Retire el medio cardiomiocitario de la placa de 48 pocillos y enjuague suavemente cada pocillo dos veces con 600 microlitros del medio de ensayo de modulación de contractilidad cardíaca o CCM. Luego agregue 300 microlitros de medio de ensayo CCM por pocillo y coloque la placa de 48 pocillos en el microscopio en la cámara de control ambiental. Inserte los electrodos y equilibre las celdas durante cinco minutos.

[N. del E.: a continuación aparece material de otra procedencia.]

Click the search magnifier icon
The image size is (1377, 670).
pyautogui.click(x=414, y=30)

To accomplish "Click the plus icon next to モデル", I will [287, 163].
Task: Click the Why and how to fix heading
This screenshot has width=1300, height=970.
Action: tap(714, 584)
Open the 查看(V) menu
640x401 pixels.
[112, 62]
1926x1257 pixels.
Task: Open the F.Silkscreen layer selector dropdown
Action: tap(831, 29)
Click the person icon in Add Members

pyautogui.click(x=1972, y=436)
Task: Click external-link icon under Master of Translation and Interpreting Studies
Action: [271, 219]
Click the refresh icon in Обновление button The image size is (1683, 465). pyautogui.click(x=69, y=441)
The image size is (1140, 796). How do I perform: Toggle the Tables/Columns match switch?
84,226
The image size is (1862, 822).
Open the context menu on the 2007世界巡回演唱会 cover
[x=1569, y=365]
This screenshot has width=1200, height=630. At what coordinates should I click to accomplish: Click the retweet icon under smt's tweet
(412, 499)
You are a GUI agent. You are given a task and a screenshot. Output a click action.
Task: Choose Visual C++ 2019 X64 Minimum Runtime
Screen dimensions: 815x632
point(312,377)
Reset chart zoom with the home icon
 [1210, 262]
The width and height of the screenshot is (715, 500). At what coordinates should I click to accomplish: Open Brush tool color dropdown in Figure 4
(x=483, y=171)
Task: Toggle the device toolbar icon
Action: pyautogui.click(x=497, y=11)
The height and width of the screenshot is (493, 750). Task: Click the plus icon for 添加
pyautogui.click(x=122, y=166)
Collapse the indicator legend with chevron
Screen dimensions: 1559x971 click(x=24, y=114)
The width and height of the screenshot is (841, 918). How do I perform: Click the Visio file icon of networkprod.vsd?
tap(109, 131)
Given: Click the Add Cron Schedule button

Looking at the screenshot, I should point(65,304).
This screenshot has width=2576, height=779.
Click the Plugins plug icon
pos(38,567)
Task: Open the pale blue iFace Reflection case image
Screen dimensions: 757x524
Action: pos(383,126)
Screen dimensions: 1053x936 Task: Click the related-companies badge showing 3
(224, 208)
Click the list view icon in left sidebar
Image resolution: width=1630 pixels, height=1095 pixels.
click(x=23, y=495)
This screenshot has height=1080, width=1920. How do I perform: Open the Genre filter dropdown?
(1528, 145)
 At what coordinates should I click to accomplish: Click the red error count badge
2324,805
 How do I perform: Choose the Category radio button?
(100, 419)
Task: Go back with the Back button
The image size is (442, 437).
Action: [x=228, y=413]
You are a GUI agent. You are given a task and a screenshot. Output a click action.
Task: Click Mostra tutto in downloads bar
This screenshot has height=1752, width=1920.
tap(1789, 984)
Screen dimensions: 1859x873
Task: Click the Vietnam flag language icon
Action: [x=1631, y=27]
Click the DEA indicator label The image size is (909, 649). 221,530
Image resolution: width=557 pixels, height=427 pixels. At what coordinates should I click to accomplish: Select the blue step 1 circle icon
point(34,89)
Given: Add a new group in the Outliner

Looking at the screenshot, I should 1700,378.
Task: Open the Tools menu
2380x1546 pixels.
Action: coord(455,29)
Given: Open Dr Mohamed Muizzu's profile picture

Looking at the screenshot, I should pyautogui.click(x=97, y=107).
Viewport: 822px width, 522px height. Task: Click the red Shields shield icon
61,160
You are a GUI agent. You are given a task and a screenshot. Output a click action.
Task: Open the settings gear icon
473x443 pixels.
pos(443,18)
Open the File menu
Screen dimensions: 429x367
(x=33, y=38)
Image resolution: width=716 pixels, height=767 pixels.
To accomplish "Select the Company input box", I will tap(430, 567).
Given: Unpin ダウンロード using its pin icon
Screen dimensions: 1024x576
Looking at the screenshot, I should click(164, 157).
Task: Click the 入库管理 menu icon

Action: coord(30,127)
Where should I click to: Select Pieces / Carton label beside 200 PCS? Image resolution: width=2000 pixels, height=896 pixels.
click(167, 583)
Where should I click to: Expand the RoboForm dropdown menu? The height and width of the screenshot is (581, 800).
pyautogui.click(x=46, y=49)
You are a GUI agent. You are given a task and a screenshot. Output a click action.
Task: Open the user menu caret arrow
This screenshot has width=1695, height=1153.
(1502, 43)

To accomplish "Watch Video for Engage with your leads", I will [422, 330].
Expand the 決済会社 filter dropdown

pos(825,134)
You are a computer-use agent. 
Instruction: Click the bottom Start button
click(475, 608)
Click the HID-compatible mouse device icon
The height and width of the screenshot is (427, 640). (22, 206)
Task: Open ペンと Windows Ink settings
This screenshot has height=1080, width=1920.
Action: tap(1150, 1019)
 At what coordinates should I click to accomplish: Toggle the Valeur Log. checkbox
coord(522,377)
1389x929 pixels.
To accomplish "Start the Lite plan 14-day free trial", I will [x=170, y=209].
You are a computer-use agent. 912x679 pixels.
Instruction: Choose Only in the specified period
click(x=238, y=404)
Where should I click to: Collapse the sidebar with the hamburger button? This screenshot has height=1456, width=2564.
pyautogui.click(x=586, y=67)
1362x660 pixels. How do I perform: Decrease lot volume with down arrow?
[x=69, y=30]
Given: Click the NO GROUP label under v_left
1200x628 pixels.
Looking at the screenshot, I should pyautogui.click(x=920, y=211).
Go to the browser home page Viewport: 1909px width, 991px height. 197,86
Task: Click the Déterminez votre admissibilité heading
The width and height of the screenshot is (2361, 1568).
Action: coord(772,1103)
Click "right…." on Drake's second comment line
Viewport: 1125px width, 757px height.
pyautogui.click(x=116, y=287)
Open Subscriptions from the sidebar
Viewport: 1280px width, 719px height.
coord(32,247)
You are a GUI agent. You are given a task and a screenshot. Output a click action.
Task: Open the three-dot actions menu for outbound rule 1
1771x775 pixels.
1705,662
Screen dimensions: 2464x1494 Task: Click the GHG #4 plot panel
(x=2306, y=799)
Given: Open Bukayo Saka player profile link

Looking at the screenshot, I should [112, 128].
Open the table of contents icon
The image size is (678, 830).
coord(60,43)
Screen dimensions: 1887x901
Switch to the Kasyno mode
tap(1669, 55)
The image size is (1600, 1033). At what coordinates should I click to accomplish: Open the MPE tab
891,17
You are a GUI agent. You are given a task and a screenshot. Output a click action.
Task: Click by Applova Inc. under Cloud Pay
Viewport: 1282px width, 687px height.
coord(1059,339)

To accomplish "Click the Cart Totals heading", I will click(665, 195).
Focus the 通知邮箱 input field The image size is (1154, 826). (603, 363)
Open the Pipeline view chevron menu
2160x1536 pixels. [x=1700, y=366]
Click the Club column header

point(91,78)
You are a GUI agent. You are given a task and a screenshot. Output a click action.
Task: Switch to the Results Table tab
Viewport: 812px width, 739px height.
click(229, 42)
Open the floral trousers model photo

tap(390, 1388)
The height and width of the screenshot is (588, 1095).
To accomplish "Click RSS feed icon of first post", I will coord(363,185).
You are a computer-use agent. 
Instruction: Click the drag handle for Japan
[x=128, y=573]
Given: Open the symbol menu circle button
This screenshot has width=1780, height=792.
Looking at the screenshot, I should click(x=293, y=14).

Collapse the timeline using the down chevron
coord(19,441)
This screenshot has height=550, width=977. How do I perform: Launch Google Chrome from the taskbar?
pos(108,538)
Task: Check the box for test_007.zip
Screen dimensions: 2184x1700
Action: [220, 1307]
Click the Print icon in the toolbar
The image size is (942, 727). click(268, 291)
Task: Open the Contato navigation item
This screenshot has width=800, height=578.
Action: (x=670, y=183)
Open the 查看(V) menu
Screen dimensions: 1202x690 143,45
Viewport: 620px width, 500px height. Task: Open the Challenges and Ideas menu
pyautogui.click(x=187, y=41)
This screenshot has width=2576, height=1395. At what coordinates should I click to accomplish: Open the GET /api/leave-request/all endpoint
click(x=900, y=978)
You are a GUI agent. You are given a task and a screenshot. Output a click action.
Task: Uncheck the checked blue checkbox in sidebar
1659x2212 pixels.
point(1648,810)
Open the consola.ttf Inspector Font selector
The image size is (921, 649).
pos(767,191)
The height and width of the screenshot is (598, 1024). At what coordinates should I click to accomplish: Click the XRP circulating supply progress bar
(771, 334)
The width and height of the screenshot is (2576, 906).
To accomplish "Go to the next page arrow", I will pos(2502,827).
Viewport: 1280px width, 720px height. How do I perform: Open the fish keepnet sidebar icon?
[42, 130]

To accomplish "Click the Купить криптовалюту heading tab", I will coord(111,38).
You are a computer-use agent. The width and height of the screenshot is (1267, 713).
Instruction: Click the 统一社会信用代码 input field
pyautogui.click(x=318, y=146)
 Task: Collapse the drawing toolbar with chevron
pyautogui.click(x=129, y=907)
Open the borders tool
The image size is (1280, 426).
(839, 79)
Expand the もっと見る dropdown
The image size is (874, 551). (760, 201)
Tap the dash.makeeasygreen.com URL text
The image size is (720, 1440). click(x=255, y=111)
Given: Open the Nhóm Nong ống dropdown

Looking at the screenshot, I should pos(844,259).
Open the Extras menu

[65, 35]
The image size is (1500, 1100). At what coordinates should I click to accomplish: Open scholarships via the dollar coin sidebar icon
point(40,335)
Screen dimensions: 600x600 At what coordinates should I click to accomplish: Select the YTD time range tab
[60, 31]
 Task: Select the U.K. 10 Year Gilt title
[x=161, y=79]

Para grabar los videos de contracción usando microscopía basada en video, abra el software de grabación de video y establezca una velocidad de fotogramas de 100 cuadros por segundo. A continuación, seleccione una región de interés o ROI cerca del centro de la monocapa hiPSC-CM. Luego, estimule el campo de las células con un generador de pulsos comercial para marcar el ritmo eléctrico de las monocapas de cardiomiocitos 2D.
Coloque el cardiomiocitos a 1,5 veces el umbral a un hertz con los parámetros de pulso basales. Por ejemplo, pulsos de estimulación de onda cuadrada monofásica con una duración de pulso de estímulo de dos milisegundos de cinco voltios. Grabe el video de contracción de ritmo de referencia antes del CCM durante un mínimo de cinco latidos.
Luego estimulan los cardiomiocitos monocapa con una señal eléctrica experimental de 30 milisegundos de retardo, dos pulsos bifásicos simétricos de 5,14 milisegundos de duración de fase, con 20,56 milisegundos de duración total, 10 voltios de amplitud de fase, e intervalo de interfase cero. Grabe el video de contracción inducida por CCM durante un mínimo de cinco latidos. Apague la señal CCM, estimule con un pulso de ritmo de referencia y grabe un video de contracción del período de recuperación después del CCM durante un mínimo de cinco latidos.
Utilice un software de contracción estándar para analizar los videos de contracción automáticamente y cuantificar las propiedades contráctiles clave como la amplitud de la contracción, la pendiente de la contracción, la pendiente de relajación, el tiempo hasta el pico, el tiempo hasta la línea de base 90% y la duración de la contracción 50%Se caracterizaron las propiedades contractuales monocapa de los cardiomiocitos humanos derivados de iPSC 2D y se cuantificaron los parámetros clave de la contractilidad de los cardiomiocitos. La aplicación de los parámetros estándar de estimulación CCM resultó en propiedades contráctiles mejoradas in vitro. Se evaluaron los efectos de la modulación de las concentraciones extracelulares de calcio sobre las propiedades contráctiles humanas con y sin estimulación CCM.
Se observó la dependencia basal esperada de la contracción del calcio, así como un aumento inducido por CCM en la sensibilidad al calcio a nivel de la monocapa de cardiomiocitos. Además, el interrogatorio farmacológico de la vía de señalización beta androgénica reveló que los efectos inotrópicos inducidos por CCM estaban en parte mediados por la señalización beta adrenérgica. Además, esta herramienta se puede ampliar a los cardiomiocitos de enfermedades específicas del paciente, incluidos los de la miocardiopatía dilatada para comprender el efecto de la MCC en el contexto de los estados de enfermedad.
Aquí, nos centramos principalmente en la evaluación de las propiedades contráctiles humanas. Sin embargo, usando esta herramienta, también se podrían evaluar otras lecturas de acoplamiento de contracción de excitación cardíaca, incluidos los potenciales de acción y el manejo del calcio. Esta es la primera herramienta científica reguladora que combina la tecnología de células madre pluripotentes inducidas con la evaluación de dispositivos cardíacos.
Este método alternativo allana el camino para que los dispositivos médicos se evalúen en un plato y tiene el potencial de reducir la necesidad de pruebas con sujetos animales y humanos.